Greek Contagion Concerns Attract Bears to Spain, Italy: Options

Traders are buying up protection should Greece’s potential exit from the euro trigger a domino drop in Spanish and Italian stocks.

Investors pulled out of exchange-traded funds tracking the equities, while driving up costs to hedge against declines. The price of bearish options versus bullish ones on the iShares MSCI Spain Capped ETF hit a 20-month high last week, and the cost of the contracts on the iShares MSCI Italy Capped ETF jumped 27 percent since early December, according to data compiled by Bloomberg. Benchmark stock gauges of Italy and Spain rebounded today, up more than 0.8 percent, while Greece’s ASE Index completed its best two-day gain since November.

Greek Prime Minister Antonis Samaras has said a victory for the Syriza opposition party in the Jan. 25 election would lead to default and an exit from the euro. Spain and Italy are also facing the rise of anti-austerity sentiment. Things will get even worse should European Central Bank President Mario Draghi fail to devise a stimulus plan that satisfies investors, according to Max Breier of BMO Capital Markets Corp.

“If things go poorly in Greece, that would spell trouble for Europe as a whole, but in particular peripheral European countries that are struggling to stick with fiscal reform measures,” said Breier, a senior equity-derivatives trader at BMO in New York. “Right now things are contained, but this level of containment is largely pinned on the hope that Draghi will announce a large sovereign-bond purchase program.”

Quarterly Plunges

Both Italy’s FTSE MIB Index and Spain’s IBEX 35 Index posted their biggest quarterly declines since 2012 in the final three months of 2014, falling more than 5 percent.

Options are signaling investors are bracing for further drops as anti-establishment group Podemos is rising in Spain, while Italian Prime Minister Matteo Renzi has said it’s time to focus on growth rather than austerity.

Puts on the Italy ETF outnumbered calls by 2.73-to-1, and the ratio for the Spanish fund was 1.88-to-1, data compiled by Bloomberg show.

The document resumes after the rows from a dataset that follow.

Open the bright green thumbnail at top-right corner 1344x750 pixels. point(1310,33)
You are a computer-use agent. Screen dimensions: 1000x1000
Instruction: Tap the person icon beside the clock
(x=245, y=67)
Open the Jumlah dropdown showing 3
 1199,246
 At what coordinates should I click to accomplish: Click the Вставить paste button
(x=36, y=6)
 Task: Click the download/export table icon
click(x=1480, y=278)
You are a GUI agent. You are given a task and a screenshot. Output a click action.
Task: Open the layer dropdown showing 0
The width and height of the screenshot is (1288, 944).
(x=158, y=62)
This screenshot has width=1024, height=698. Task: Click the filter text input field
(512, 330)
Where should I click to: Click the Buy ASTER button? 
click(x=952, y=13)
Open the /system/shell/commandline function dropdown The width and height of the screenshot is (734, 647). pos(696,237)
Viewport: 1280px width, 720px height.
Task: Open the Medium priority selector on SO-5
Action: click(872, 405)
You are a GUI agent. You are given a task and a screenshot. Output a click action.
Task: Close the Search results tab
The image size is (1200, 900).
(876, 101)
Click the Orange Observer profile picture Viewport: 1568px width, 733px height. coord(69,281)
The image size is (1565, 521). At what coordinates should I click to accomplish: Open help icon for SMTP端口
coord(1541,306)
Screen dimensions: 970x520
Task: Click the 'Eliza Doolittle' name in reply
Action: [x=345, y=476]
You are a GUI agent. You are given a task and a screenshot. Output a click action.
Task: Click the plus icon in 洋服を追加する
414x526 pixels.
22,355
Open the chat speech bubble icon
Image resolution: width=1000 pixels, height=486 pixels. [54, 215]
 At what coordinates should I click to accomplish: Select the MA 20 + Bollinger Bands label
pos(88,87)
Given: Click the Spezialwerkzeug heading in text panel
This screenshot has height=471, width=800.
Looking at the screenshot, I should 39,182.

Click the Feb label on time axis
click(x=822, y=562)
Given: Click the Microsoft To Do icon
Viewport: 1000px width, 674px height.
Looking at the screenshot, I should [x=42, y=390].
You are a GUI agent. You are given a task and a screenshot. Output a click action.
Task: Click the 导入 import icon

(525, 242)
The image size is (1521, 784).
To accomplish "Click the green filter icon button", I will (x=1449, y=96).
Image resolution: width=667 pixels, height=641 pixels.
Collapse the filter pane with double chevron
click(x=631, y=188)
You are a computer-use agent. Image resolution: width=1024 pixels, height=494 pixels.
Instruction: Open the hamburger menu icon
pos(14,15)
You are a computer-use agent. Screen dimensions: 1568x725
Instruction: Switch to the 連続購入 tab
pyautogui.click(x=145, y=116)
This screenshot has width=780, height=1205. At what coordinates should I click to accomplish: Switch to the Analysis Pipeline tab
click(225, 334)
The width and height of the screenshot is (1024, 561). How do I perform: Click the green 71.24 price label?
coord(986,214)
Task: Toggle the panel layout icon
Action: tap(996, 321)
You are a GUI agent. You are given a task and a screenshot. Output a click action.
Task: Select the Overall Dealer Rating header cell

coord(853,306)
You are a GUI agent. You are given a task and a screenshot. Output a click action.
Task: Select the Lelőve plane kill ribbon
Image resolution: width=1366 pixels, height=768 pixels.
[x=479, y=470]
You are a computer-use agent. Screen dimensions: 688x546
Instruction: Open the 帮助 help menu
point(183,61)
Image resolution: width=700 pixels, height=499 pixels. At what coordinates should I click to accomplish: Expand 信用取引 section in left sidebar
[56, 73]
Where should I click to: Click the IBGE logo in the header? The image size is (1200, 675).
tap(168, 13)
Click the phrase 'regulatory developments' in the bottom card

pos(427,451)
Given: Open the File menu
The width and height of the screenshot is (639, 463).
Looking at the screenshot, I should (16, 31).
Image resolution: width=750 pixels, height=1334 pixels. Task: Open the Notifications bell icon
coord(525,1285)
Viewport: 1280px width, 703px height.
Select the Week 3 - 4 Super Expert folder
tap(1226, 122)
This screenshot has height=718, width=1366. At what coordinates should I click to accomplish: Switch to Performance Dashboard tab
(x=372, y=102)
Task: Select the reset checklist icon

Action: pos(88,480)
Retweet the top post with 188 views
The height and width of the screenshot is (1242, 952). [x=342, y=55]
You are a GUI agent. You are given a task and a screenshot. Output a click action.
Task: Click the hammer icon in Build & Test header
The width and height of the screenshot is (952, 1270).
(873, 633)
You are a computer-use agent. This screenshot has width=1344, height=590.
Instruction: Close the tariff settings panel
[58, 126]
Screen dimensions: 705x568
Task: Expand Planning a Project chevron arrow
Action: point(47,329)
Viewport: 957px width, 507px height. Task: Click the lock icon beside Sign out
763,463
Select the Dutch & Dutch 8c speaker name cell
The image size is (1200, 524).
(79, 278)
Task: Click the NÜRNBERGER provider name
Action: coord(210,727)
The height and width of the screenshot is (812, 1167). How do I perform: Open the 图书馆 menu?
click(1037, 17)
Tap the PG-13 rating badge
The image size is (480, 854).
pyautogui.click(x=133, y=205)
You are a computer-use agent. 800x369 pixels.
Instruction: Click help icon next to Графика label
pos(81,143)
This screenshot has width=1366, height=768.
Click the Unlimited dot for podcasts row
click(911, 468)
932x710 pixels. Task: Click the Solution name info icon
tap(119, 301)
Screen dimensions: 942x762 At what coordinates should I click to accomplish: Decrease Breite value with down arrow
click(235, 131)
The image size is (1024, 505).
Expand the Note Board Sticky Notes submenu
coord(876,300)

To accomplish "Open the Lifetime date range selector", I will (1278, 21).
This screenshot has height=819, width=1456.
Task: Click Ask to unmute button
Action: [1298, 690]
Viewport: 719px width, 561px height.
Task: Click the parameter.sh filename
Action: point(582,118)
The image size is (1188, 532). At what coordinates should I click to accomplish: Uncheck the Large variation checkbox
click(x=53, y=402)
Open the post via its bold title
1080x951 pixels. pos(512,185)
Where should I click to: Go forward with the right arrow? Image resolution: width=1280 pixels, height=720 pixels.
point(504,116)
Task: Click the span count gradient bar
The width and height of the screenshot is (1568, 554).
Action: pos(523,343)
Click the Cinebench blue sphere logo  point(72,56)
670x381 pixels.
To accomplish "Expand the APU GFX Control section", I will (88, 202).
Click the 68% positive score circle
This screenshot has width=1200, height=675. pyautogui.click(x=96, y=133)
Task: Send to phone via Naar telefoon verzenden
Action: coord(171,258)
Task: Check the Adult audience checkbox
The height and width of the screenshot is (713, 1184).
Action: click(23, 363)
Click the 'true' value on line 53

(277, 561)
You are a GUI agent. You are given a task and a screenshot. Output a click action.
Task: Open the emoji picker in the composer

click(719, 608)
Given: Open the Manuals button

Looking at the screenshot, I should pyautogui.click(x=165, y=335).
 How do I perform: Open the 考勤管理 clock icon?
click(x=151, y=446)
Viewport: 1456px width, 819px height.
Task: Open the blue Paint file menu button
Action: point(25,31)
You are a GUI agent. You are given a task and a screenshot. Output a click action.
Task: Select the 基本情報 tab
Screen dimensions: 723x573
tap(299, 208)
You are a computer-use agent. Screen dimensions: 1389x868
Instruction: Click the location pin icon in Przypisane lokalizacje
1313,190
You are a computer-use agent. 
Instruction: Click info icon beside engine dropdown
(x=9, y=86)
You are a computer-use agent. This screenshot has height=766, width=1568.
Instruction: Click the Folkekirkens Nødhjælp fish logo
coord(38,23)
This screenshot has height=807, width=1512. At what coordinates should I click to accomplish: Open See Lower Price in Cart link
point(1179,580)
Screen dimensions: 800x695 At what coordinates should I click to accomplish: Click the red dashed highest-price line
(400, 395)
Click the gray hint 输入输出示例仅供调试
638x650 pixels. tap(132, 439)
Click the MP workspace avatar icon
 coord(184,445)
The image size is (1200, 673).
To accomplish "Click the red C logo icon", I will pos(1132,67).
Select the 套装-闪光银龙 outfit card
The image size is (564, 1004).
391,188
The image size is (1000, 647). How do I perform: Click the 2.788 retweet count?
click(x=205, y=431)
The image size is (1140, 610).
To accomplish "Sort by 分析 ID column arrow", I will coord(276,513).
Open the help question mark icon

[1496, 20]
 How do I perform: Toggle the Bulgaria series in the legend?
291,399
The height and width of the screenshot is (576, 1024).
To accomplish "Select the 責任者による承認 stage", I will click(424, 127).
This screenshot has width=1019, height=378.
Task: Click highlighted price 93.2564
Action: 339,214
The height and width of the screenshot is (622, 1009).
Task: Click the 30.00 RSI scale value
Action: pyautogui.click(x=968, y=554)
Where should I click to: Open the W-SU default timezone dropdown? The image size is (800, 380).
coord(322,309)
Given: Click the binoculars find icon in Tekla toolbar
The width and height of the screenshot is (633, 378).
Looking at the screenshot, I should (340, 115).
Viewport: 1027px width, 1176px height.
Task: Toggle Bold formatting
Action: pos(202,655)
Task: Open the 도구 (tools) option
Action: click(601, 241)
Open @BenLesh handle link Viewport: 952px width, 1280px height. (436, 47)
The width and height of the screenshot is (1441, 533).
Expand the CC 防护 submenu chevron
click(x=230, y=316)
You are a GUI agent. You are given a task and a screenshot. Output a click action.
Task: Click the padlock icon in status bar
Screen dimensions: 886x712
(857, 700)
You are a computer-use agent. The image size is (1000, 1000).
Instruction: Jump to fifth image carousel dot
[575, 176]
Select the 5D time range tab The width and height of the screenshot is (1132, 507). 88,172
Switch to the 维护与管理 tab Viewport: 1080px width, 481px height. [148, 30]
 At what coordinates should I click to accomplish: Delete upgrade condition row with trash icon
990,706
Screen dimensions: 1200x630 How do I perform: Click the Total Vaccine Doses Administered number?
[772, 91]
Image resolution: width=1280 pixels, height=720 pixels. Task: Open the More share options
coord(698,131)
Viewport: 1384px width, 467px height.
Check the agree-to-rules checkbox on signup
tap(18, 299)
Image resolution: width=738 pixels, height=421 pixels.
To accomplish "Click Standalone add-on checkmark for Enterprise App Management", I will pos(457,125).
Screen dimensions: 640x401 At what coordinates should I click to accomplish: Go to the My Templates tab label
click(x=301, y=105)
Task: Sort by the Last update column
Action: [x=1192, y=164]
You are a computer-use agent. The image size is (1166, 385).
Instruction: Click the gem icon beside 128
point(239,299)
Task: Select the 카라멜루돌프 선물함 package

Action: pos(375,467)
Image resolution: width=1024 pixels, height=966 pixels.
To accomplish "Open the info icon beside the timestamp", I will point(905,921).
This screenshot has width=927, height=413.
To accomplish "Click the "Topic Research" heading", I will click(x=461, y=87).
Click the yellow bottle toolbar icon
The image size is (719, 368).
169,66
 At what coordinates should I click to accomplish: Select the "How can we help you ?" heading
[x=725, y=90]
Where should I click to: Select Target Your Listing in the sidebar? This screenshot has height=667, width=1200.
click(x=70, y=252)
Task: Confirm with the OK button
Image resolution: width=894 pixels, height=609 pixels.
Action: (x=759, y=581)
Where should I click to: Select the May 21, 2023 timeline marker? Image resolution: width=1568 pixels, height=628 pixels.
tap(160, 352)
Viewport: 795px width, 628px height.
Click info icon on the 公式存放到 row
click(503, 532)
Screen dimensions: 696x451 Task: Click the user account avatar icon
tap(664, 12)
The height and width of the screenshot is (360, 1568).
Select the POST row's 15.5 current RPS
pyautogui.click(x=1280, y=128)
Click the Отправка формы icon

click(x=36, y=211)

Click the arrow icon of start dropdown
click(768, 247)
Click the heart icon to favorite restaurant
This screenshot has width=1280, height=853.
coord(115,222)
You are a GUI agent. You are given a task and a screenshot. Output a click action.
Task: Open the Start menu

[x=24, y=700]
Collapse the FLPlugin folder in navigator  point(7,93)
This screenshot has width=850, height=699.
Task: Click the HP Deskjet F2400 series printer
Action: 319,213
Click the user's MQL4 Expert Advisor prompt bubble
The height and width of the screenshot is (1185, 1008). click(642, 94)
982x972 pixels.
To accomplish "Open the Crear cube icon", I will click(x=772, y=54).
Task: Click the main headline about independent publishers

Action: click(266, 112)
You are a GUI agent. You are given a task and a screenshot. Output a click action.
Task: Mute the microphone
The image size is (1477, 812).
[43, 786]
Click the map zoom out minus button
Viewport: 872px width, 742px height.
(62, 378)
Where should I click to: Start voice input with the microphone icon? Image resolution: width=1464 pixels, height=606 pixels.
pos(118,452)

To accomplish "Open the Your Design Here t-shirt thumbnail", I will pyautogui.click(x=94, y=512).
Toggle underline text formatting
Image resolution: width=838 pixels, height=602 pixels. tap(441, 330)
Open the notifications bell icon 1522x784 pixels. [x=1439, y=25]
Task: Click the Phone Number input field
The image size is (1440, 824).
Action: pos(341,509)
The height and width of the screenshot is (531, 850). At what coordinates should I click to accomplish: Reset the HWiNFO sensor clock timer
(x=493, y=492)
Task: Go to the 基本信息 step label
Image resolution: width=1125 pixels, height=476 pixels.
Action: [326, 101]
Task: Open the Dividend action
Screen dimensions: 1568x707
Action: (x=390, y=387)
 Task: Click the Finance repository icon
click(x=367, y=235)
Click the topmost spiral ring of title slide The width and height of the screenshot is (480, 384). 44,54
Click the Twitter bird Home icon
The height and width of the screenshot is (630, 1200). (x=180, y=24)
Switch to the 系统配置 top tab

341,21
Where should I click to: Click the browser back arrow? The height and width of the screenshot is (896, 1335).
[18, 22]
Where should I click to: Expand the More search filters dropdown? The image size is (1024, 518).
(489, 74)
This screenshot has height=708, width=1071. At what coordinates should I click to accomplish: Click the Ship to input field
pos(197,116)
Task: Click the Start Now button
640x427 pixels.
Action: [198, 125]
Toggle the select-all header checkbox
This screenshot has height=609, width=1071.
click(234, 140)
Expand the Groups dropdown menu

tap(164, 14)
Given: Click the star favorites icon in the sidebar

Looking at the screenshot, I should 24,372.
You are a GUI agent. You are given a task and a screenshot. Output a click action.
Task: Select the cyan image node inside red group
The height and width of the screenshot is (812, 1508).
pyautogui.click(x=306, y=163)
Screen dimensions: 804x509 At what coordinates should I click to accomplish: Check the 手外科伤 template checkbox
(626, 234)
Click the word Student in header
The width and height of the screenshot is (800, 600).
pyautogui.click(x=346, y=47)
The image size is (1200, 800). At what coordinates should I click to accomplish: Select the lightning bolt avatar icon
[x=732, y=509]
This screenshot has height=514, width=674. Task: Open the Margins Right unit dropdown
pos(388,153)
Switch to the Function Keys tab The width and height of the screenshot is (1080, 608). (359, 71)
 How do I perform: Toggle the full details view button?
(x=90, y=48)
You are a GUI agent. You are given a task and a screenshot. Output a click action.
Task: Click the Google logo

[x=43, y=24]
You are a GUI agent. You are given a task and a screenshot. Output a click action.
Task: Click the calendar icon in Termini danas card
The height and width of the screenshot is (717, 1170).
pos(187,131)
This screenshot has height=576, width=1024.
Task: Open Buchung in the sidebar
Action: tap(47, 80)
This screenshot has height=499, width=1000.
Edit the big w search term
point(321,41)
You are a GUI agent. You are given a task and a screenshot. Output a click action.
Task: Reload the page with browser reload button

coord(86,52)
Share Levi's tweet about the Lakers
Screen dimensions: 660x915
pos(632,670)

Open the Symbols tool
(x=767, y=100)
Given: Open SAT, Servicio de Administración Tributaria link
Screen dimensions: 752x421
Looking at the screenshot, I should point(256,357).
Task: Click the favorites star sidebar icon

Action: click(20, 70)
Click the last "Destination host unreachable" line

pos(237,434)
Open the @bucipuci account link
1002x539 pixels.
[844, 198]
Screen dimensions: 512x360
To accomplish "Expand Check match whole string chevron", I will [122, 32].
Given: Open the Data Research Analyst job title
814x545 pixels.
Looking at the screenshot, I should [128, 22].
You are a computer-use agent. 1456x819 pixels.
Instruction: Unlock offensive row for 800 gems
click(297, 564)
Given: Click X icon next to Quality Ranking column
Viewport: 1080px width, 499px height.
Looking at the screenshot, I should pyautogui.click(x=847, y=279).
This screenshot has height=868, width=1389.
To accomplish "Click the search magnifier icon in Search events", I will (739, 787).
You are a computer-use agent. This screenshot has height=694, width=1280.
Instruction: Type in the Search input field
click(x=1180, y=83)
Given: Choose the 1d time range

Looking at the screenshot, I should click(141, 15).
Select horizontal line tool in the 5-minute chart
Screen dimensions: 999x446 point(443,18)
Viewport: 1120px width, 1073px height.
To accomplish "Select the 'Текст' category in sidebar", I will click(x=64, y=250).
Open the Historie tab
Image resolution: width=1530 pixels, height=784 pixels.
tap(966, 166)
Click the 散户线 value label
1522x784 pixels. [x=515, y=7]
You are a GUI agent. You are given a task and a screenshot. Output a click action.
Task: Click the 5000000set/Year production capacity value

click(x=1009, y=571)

At the same time, investors have pulled money from the Italian ETF for five straight months, as the Spanish fund saw its biggest withdrawals ever in the fourth quarter, losing $550 million.

Italian and Spanish equities have the potential to rebound after rising less than the Stoxx Europe 600 Index last year, according to Nicola Marinelli of Pentalpha Capital Ltd. European economies have strengthened since the debt crisis, and private banks and investors now have less exposure to Greek assets, he said.

Exit Recession

Italy is projected to exit a recession for the first time in four years, and Spain’s gross domestic product will pick up, economists forecast.

“Don’t sell on the weakness,” said Marinelli, who helps manage 110 million euros ($130 million) of assets at Pentalpha in London. “There’s probably going to be some kind of compromise, and Greece is less a systemic issue now than it used to be.”

Syriza, which has been leading polls, plans to seek a writedown on Greece’s debt, an option that German lawmakers have said is not on the table. But they are ready to discuss relief with Greece’s next government.

The ECB is expected to announce a quantitative-easing program on Jan. 22, three days before the Greek election. European stocks fell last week on speculation the central bank’s stimulus measures will fail to shore up the economy.

“It’s really difficult because you’ve got the next ECB meeting just before the Greek election,” said William Davies, the London-based head of global equities at Threadneedle Investments, which manages about $140 billion in assets. “If we were to see an increased likelihood of a Greek exit, equities in the euro zone would come under further pressure. Equities in Spain and Italy would come under more pressure than those from the core.”